Por Roberta Ribeiro para Trash 80’s

Sempre que se fala em moda, a maioria das pessoas já imagina belas mulheres e homens vestindo roupas elegantes e deslizando em passarelas famosas. Só que não só adultos têm de se vestir. As crianças também gostam de andar com as últimas tendências. O que nos anos 80 significava grandes exageros de que nem os pimpolhos escapavam.

Roupa de menino não tem grandes mudanças, certo? Errado! No dia-a-dia, as camisetas estampadas de sempre vinham acompanhadas de calções que justificam o nome em inglês da peça – short – por seu comprimento. Curtíssimos e justos. (Aliás, a seleção brasileira de 82 é a prova de que os mini-calções eram moda mesmo. Basta olhar o tamanho das peças que Sócrates, Zico e cia. usavam).

Outro item indispensável no armário dos garotos era o Kichute. Era confortável, antiderrapante, servia como chuteira e tênis de ir para a escola e tinha diversas maneiras possíveis de se amarrar o cadarço. Porém, não se pode dizer que fosse bonito. Feito de lona preta, era proibido de ser usado com a “roupa de ir à Missa”, aquela que as mães obrigavam seus filhos a usar em eventos mais “arrumadinhos”.
Nestes dias, era comum ver miniaturas de homens passeando, vestidos como os pais. Camisas, gravatinhas borboletas, mini blazers. Roupas apertadas e que não combinavam em nada com a energia espoleta dos pequerruchos.

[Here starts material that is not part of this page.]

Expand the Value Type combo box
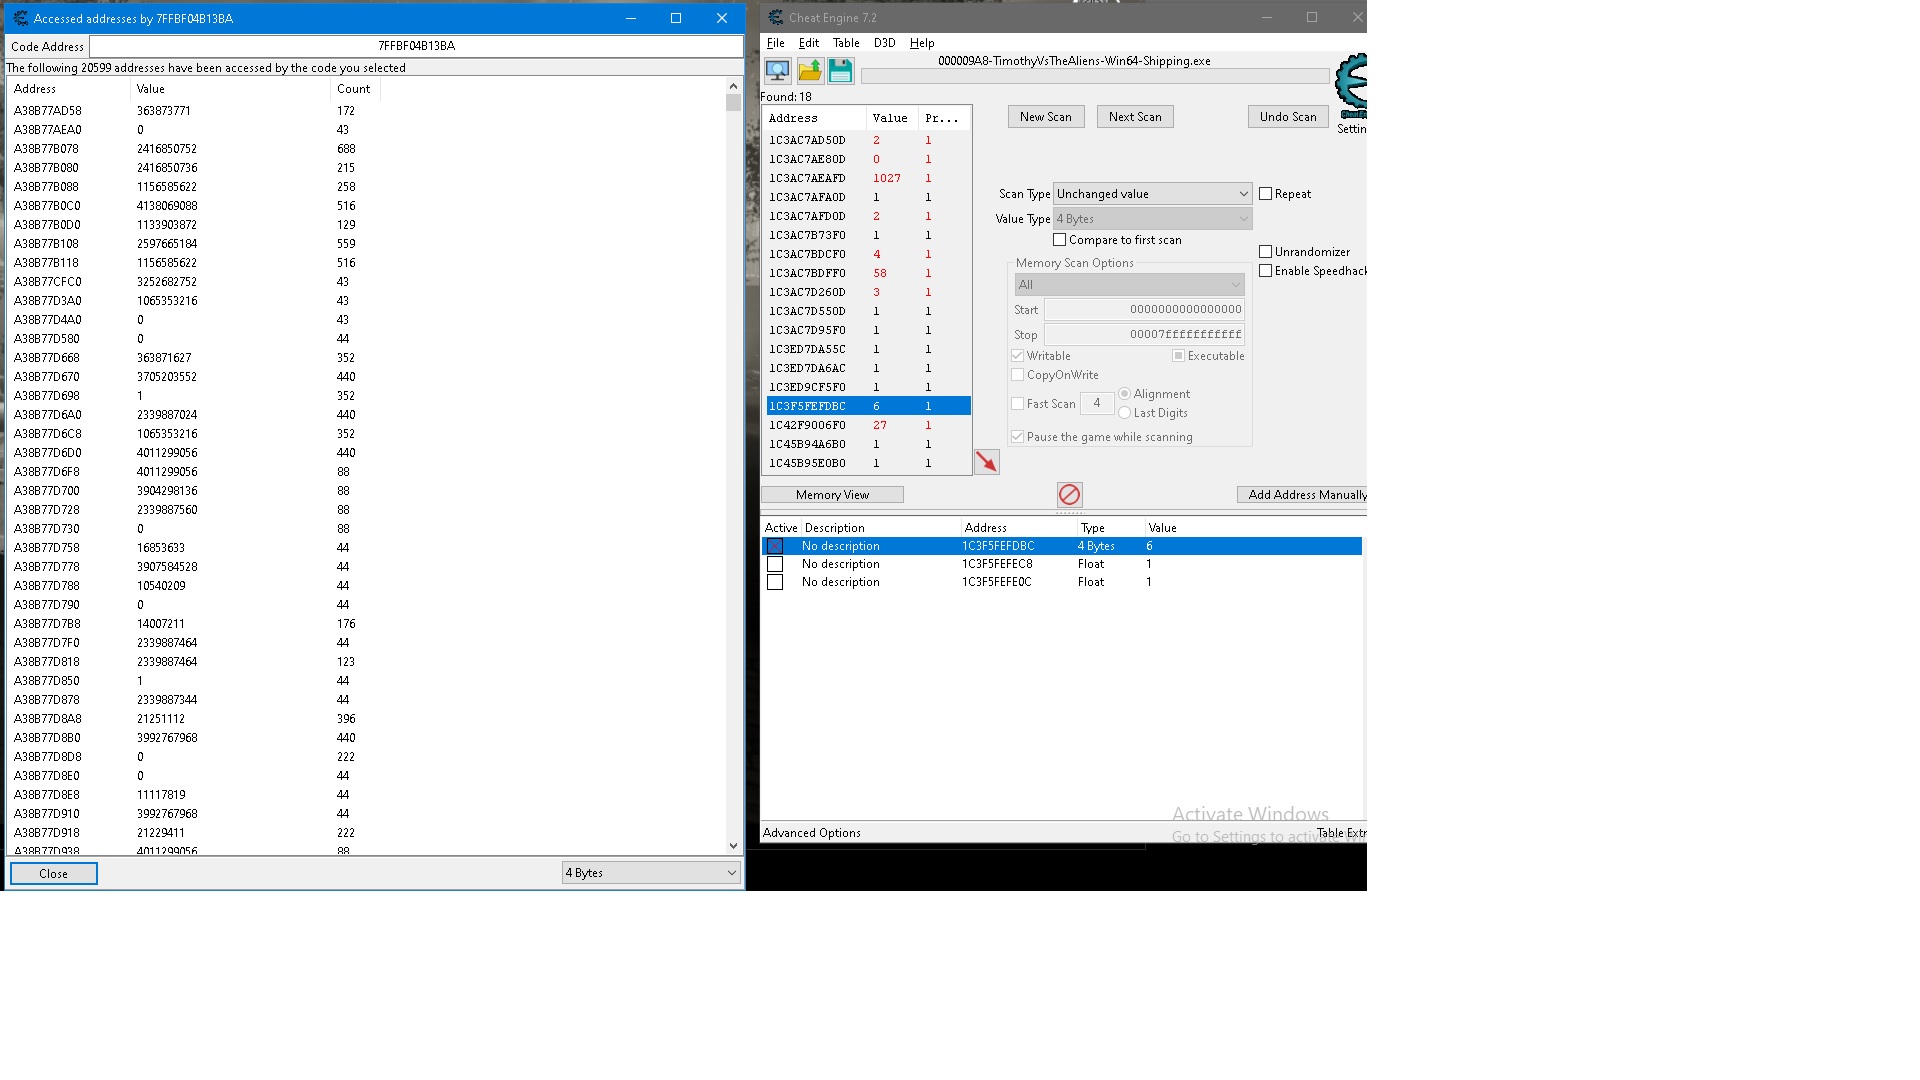1920x1080 pixels. pos(1152,219)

As meninas também não ficavam atrás. Vestidos que as deixavam parecidas com pequenos repolhos, cheios de camadas, saias infladas com tule, mangas bufantes, laços imensos, tudo junto, sem piedade. Sapatos brancos com meias de babado também estavam na ordem do dia, quando o assunto era roupa fina. Brincar como vestida assim?

No vestuário rotineiro, estampas esdrúxulas e modelos estranhos não faltavam. Sandálias de plástico viraram moda entre as garotinhas, que costumavam gostar mais do brinde que acompanhava o produto do que dele em si.

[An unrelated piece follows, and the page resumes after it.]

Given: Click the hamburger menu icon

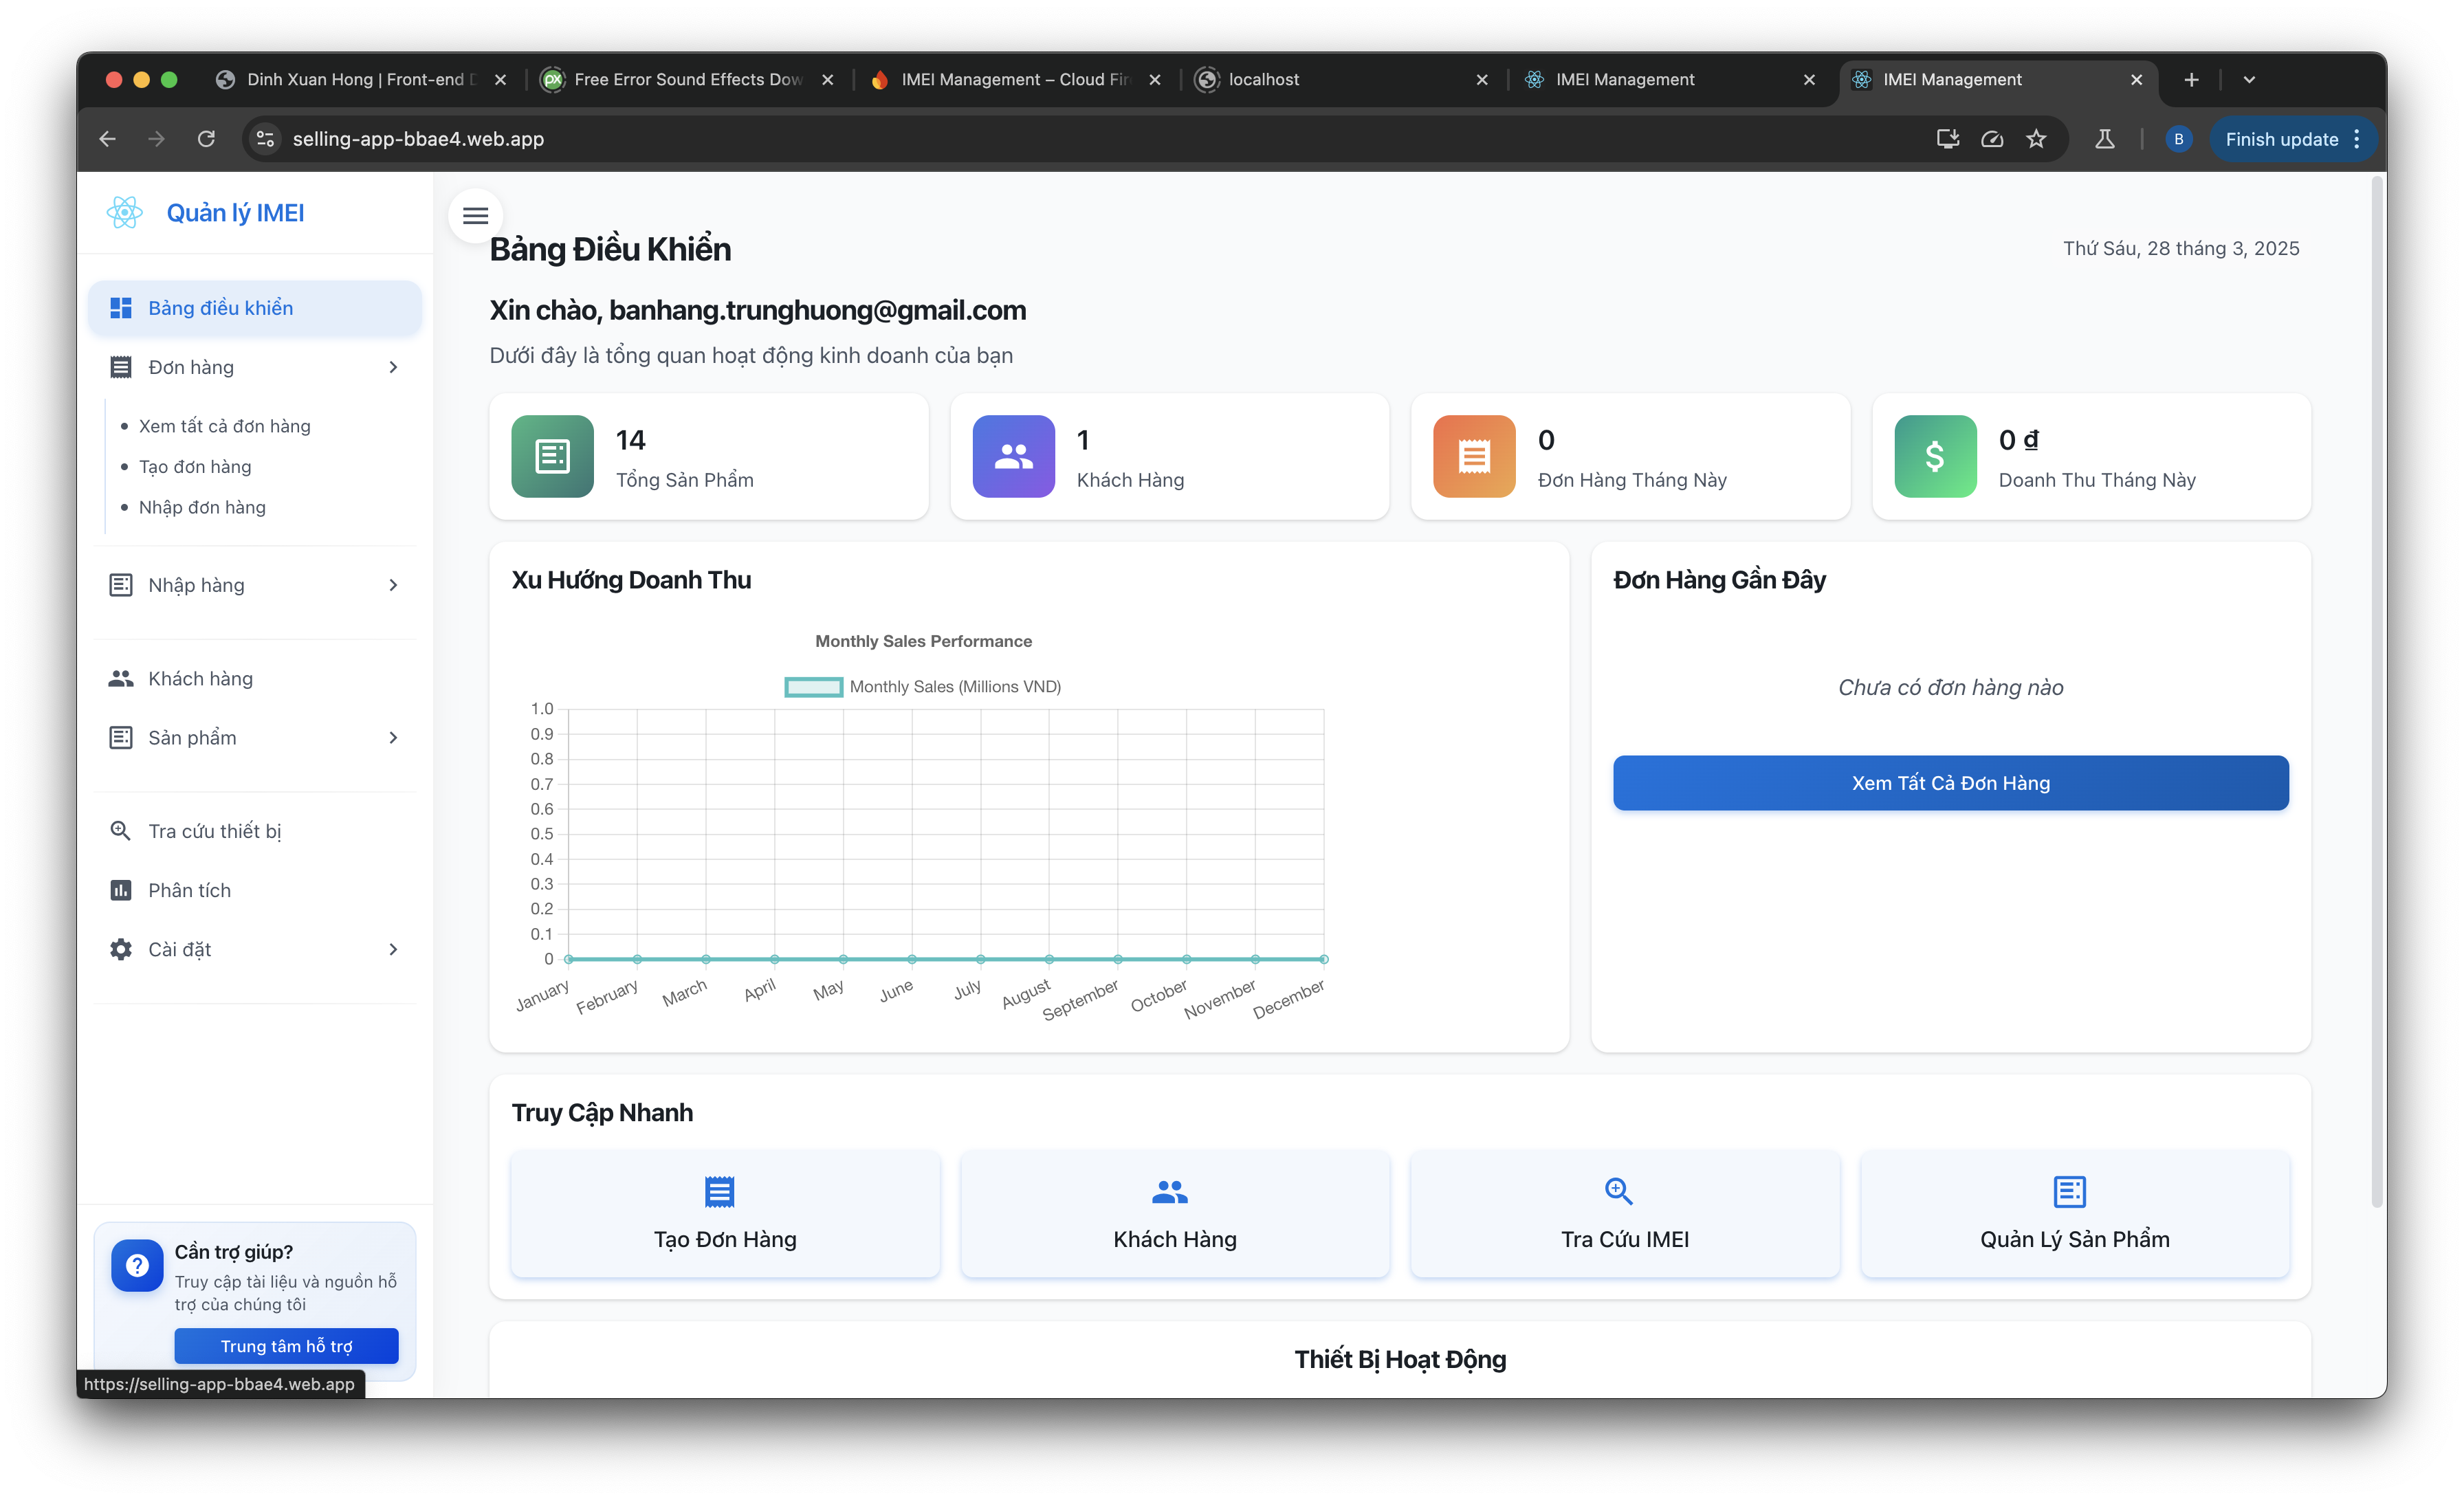Looking at the screenshot, I should tap(476, 216).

E ainda havia mãe que obrigava os filhos do mesmo sexo a usarem roupas iguais. Isso quando as próprias crianças não combinavam e apareciam com o mesmo modelo. Todo mundo achava bonitinho. Mesmo que as peças não fossem nada bonitas.

Com a desculpa de que os petizes são sempre uma gracinha, os genitores “caprichavam” no armário, o que faz com que muita gente tenha trauma de se ver criança em fotos até hoje. Ou se divirta durante horas quando encontra os álbuns do período.